VIVEVA CON PROVENTI DI USURA E DROGA, SEQUESTRATI BENI AD UN 45ENNE

Polizia e guardia di finanza hanno sequestrato diversi beni a un 45enne beneventano, già noto alle forze  dell’ordine, ritenuto pericoloso “poiché – scrive il procuratore generale, Aldo Policastro – viveva stabilmente dei proventi di attività delittuose, in particolare di usura e spaccio di droga”. Con il denaro che aveva incassato l’uomo aveva acquistato un bar al rione
Libertà (base dello spaccio), sottoposto a sequestro con nomina di un
amministratore giudiziario.

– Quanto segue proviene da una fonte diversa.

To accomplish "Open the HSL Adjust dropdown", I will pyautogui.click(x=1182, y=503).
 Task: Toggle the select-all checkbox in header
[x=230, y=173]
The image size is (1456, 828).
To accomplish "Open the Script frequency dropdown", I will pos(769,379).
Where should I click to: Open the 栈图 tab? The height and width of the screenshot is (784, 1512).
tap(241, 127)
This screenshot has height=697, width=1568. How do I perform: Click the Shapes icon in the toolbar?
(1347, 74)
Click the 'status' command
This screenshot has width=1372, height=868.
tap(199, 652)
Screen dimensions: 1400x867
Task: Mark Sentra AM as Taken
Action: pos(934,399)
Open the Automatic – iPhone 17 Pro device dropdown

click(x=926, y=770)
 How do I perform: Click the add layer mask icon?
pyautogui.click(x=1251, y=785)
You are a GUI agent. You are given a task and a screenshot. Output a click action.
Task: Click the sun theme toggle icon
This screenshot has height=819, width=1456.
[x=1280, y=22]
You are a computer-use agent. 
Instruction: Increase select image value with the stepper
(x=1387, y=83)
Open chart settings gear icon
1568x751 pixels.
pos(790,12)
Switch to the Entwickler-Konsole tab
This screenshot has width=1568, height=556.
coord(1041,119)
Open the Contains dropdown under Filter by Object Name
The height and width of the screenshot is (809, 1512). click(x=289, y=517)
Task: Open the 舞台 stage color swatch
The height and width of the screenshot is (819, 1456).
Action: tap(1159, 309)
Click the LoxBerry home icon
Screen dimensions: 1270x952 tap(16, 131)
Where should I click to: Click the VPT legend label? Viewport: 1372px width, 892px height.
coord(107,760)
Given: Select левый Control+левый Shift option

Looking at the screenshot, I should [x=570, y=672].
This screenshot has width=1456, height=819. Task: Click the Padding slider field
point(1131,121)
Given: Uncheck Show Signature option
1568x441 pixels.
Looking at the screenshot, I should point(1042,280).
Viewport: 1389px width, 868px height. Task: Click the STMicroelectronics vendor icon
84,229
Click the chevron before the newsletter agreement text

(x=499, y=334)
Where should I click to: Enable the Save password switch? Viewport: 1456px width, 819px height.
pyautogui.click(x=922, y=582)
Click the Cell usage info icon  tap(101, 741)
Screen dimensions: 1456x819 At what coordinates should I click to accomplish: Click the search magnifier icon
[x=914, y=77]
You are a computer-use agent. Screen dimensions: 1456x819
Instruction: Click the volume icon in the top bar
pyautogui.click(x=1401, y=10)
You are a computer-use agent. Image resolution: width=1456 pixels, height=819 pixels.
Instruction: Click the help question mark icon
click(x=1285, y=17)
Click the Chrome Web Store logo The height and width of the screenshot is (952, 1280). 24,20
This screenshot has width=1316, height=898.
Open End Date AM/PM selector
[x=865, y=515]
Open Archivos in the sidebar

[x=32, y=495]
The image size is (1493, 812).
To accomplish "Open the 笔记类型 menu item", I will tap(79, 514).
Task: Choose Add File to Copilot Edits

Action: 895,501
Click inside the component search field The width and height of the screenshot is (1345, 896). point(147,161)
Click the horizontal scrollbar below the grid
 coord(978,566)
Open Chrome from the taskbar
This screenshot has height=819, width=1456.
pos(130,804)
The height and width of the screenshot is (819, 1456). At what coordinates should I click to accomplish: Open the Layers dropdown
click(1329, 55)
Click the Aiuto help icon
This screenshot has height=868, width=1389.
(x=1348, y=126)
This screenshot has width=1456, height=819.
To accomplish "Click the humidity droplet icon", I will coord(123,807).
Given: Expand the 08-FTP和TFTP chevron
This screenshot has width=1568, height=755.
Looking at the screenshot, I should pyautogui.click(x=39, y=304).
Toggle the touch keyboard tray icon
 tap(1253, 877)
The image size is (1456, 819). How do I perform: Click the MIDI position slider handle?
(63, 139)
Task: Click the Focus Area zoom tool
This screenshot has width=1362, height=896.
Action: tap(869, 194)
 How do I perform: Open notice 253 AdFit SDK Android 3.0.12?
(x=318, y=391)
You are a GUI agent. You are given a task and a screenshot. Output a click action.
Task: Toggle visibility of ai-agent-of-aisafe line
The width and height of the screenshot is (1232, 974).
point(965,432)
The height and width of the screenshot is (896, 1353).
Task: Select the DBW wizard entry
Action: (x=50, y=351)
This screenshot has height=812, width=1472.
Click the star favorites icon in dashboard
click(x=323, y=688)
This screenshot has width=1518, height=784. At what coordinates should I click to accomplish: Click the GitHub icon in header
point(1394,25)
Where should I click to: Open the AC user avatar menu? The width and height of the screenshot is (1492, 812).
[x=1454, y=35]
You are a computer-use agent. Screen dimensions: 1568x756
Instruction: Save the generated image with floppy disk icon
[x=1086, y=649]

Il decreto del tribunale di Napoli ha poi
disposto che fossero sottratti alla disponibilità del 45enne: un
locale deposito adiacente al bar; un’autovettura Audi; un motociclo
Honda; libretti postali, carte postepay, conti corrente intestati sia
a lui che alla moglie per un valore di circa 60mila euro. La proposta
di sequestro, formulata da procura e questore, fa seguito a mirate e
indagini anche di carattere patrimoniale, svolte dalla squadra Mobile
e dal nucleo polizia Economica-Finanziaria, che hanno accertato la
disponibilità, in capo al soggetto, di beni sproporzionati rispetto ai
redditi dichiarati ma intestati a prestanomi.